Report in full every line of the listing that contains the word "board". Treat uppercase and lowercase as distinct.
>> BEGIN
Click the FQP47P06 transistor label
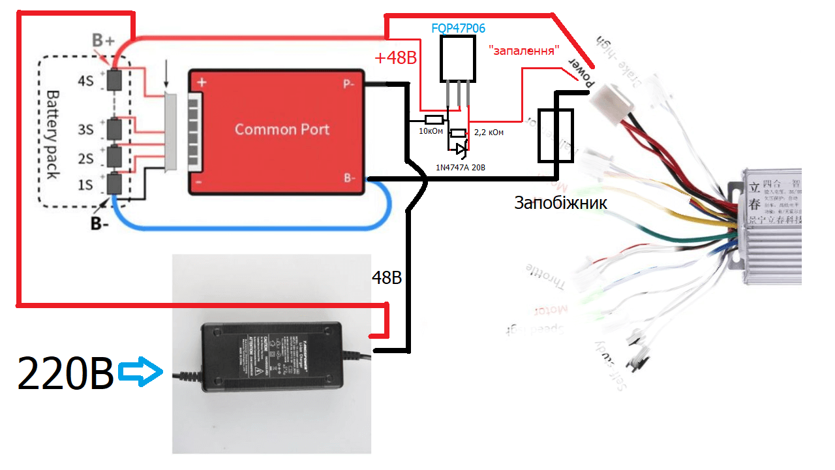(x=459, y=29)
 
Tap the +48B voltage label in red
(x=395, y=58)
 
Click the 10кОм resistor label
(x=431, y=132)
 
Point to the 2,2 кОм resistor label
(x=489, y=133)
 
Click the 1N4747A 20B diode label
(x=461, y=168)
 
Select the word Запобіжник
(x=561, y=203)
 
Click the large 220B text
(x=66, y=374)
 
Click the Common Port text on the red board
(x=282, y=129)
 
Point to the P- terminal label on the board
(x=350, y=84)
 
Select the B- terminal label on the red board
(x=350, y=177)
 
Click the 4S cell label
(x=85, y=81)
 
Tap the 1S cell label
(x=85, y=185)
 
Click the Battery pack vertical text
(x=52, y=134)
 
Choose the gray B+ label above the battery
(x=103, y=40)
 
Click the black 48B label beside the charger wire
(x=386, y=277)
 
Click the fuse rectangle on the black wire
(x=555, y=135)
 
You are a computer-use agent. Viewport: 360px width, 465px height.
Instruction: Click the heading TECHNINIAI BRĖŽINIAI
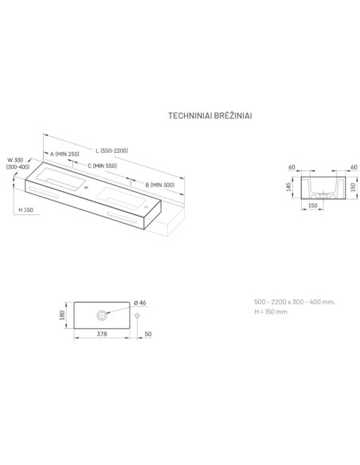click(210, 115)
>> END
>> BEGIN
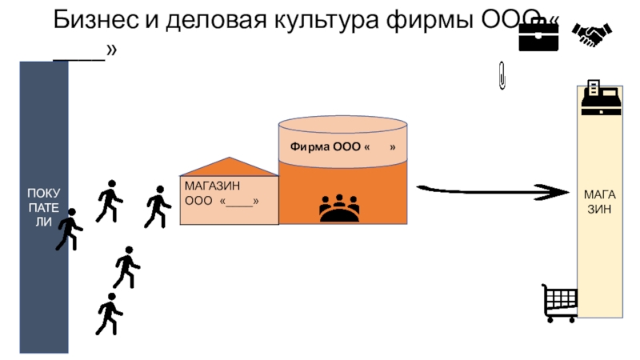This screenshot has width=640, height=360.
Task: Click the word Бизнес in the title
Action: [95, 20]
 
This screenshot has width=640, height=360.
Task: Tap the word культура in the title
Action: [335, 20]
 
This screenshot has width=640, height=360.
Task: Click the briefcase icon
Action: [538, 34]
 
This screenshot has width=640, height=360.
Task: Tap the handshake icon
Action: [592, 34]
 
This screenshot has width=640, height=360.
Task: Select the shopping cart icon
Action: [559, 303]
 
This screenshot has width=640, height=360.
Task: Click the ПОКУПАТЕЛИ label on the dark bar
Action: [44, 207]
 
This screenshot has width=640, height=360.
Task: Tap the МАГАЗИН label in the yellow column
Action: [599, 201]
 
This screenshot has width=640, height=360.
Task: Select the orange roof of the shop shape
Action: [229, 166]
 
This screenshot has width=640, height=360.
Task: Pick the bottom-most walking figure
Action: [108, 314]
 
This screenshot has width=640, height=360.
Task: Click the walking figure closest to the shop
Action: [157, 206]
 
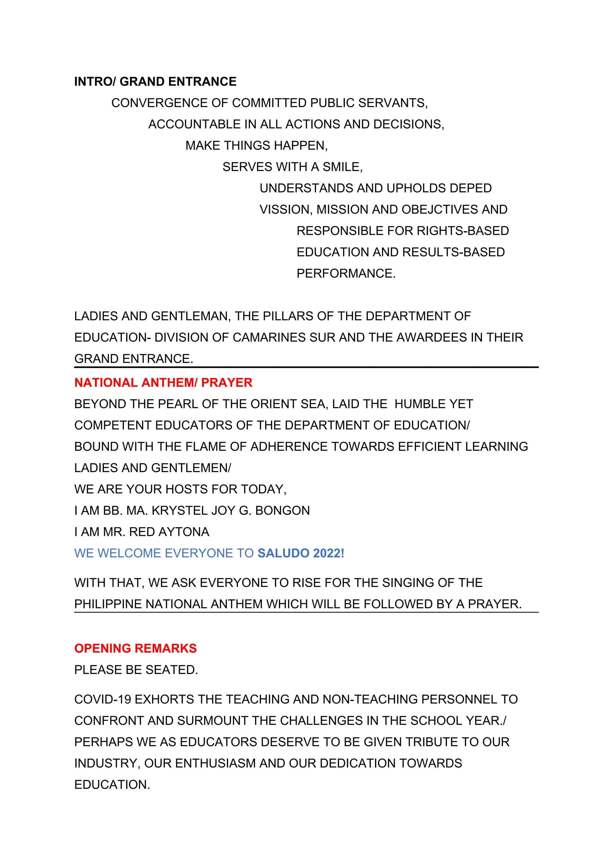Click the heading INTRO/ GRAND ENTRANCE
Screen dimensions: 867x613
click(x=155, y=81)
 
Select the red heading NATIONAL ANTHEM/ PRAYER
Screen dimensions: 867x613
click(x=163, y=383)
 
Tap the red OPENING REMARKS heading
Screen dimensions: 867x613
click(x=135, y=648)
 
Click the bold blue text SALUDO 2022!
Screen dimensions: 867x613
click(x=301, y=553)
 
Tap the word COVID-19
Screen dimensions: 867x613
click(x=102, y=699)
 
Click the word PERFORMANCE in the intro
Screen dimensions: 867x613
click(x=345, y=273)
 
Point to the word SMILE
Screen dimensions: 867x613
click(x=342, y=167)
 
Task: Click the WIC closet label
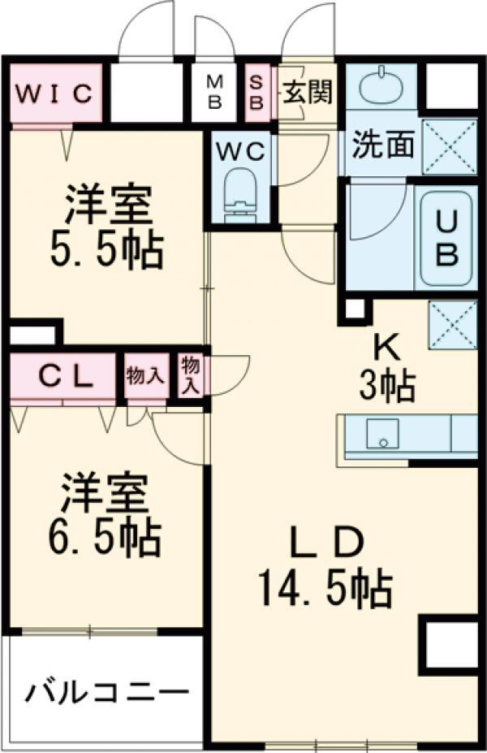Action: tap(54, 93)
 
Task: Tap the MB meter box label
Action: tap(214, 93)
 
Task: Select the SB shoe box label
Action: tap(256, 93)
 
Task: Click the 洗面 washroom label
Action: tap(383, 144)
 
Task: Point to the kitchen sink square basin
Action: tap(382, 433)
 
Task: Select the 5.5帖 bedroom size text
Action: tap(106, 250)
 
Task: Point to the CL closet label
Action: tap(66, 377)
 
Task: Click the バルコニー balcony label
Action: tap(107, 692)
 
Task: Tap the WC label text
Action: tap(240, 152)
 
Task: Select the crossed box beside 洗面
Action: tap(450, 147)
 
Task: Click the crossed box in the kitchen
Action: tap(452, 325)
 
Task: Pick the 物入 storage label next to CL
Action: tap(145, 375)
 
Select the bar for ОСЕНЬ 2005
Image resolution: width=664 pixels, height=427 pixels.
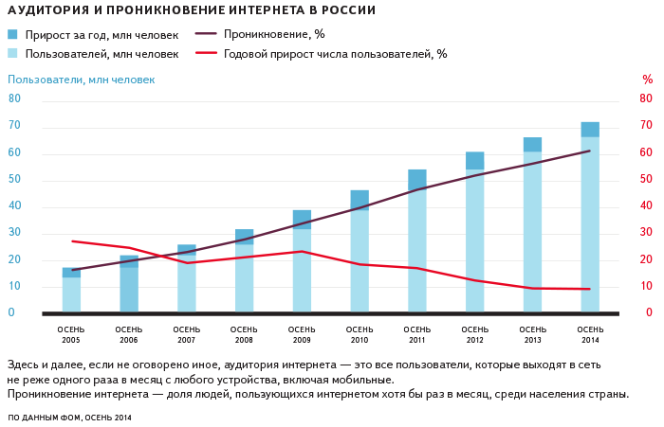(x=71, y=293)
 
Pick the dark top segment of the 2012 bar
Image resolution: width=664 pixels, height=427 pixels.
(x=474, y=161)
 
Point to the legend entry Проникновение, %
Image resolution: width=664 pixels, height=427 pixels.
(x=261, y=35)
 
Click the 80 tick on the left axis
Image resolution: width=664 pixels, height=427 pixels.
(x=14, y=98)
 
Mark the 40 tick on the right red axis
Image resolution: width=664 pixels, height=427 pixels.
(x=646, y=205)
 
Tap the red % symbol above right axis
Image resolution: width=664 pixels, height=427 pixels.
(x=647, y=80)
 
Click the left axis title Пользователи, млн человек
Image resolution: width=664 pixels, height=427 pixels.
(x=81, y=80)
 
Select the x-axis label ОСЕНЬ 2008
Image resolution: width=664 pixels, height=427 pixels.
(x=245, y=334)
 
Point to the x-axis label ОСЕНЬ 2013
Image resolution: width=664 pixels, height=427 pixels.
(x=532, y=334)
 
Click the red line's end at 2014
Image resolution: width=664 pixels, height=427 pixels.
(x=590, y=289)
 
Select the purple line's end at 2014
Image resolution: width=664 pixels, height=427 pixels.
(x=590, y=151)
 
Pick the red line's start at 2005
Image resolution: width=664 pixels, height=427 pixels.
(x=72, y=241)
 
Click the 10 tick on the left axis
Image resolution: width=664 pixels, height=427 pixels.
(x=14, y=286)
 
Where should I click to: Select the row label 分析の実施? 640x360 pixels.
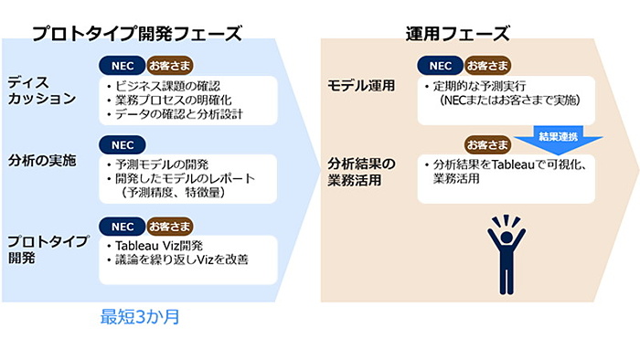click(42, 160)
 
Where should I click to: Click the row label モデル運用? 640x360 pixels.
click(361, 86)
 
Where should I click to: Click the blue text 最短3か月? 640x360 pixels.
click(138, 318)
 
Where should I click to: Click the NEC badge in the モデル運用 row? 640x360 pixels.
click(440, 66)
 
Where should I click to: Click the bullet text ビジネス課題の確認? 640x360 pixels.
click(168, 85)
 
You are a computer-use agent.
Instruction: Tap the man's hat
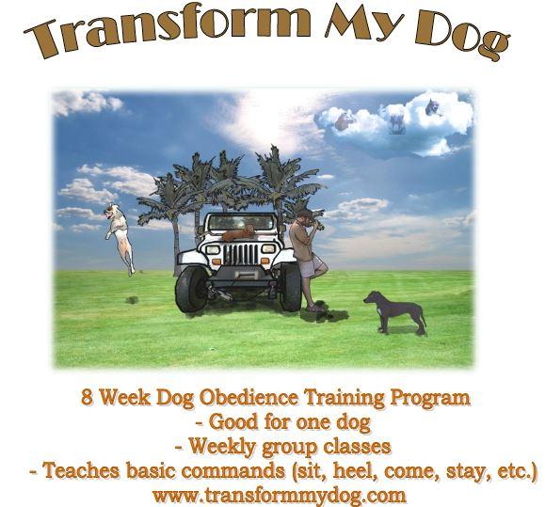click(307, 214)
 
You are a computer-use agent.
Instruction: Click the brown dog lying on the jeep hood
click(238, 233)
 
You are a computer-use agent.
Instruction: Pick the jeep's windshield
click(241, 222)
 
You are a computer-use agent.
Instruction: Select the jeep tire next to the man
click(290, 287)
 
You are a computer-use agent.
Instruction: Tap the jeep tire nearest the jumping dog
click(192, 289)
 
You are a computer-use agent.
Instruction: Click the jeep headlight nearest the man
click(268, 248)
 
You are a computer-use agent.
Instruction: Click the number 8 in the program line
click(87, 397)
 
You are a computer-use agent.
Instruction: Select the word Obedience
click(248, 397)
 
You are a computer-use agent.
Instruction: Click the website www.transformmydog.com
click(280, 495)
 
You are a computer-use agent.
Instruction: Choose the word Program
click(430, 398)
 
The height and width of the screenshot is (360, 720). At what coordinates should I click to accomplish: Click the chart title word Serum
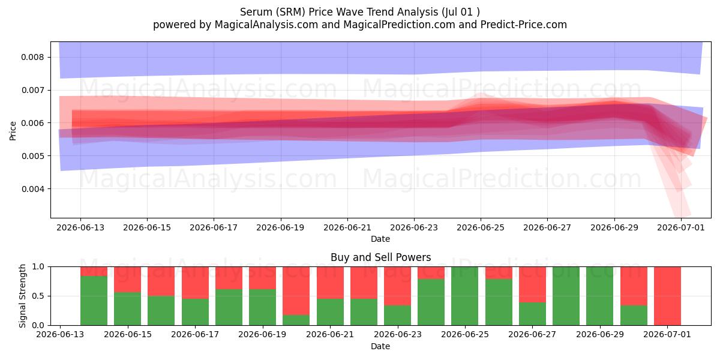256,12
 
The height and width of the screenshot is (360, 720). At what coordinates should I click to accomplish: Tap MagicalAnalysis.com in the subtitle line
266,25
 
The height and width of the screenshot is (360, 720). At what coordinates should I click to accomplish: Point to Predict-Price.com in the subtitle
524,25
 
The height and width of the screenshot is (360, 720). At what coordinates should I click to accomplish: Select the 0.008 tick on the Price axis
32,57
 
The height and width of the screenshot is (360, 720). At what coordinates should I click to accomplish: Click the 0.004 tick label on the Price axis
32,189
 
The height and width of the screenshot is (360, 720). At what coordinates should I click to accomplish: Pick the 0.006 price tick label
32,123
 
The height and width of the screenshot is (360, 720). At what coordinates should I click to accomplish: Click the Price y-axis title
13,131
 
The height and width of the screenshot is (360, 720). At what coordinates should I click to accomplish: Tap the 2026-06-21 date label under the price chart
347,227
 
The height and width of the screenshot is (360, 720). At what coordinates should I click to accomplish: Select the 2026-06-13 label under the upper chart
>> END
>> BEGIN
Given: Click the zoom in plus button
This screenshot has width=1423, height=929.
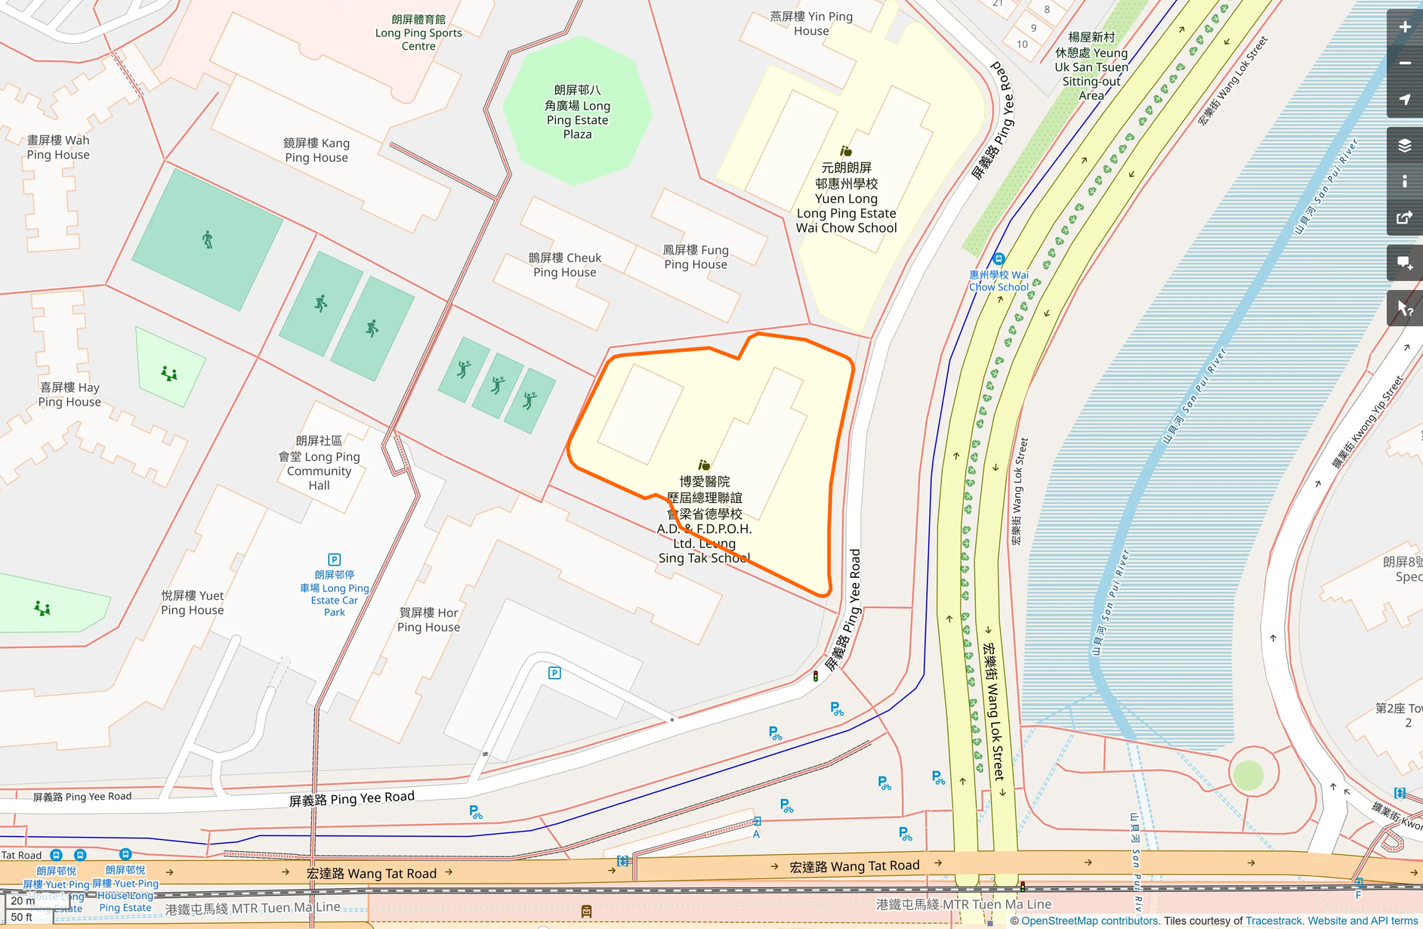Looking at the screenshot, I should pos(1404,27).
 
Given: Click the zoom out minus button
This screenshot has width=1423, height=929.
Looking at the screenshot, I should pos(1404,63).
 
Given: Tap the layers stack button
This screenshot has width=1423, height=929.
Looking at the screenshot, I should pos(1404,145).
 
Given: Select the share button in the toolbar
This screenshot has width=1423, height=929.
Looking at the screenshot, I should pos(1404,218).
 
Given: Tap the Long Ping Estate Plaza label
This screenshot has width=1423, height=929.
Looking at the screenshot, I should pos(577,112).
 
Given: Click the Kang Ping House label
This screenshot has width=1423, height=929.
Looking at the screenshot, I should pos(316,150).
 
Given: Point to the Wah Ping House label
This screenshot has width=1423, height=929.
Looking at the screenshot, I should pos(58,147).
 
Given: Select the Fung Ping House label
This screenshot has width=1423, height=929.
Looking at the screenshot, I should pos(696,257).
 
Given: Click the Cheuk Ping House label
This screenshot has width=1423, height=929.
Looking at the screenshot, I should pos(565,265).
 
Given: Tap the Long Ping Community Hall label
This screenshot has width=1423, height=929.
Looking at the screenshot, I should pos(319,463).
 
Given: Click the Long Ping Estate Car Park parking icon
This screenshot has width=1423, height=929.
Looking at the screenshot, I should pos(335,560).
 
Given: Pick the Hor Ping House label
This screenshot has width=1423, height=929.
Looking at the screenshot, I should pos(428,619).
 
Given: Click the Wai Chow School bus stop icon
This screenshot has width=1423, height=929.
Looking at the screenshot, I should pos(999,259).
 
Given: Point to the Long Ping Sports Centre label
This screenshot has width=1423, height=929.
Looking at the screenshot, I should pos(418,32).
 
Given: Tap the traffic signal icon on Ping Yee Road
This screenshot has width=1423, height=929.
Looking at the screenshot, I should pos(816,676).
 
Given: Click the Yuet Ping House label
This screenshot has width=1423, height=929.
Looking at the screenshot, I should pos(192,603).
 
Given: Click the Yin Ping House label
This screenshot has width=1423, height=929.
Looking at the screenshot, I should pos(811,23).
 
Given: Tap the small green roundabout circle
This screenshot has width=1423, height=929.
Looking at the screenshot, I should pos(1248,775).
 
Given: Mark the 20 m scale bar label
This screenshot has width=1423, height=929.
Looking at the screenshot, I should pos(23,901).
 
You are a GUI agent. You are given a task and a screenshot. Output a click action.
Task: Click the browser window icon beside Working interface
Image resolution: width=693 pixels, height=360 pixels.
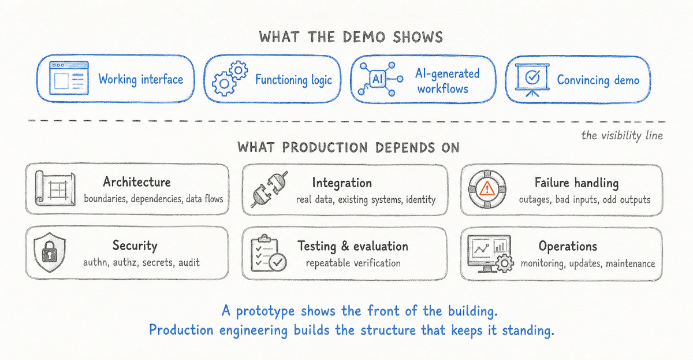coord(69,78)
>> END
- _FULL SOLUTION_
Click the Common Port text on the red board
Point to the P- terminal label on the board
Select the B- terminal label on the red board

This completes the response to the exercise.